-- Start Passage provided --
15 August 2013

Low temperature combustion could drive efficient, clean diesel engines back into the limelight

Cold fusion, despite probably being impossible, is a good idea. Take a process known to create a meaningful amount of power and remove the harmful byproducts (like explosions), and you’ve got a winner in production. The same logic holds true throughout the energy world: we have solutions, but they are often saddled with too many downsides to be workable in the real world. The combustion engine is a great example of this, making use of a readily available and energy-dense fuel while creating increasingly dizzying amounts of pollution. If only we could change the process of extracting that energy, we could make fossil fuels at least moderately more sustainable.

Sandia National Laboratories has released a review article detailing the feasibility of Low Temperature Combustion (LTC) diesel engines. It should really be called lower temperature combustion though, but as you’ll see ,even a moderate decrease in heat can have a powerful effect on pollutants. Sandia concludes that LTC diesel could be a major step forward for diesel-powered industry. The study suggests that low-temperature combustion could drive diesel engines forward in a way desperately needed for both the environment and for competition with gas and electric competitors. Since so much of the industrial sector runs on diesel fuel, particularly in transportation of goods, that’s an important step forward for a technology that is often thought of as on its way out.
-- End Passage provided --
-- Start Stored data --
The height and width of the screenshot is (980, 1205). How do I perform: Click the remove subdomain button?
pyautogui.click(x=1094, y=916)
-- End Stored data --
*Work to be completed:* In the article on low temperature combustion diesel engines, echo the text from "15 August 2013" to "moderately more sustainable.". The listing has nothing to do with what comes next.

*Task response:*
15 August 2013

Low temperature combustion could drive efficient, clean diesel engines back into the limelight

Cold fusion, despite probably being impossible, is a good idea. Take a process known to create a meaningful amount of power and remove the harmful byproducts (like explosions), and you’ve got a winner in production. The same logic holds true throughout the energy world: we have solutions, but they are often saddled with too many downsides to be workable in the real world. The combustion engine is a great example of this, making use of a readily available and energy-dense fuel while creating increasingly dizzying amounts of pollution. If only we could change the process of extracting that energy, we could make fossil fuels at least moderately more sustainable.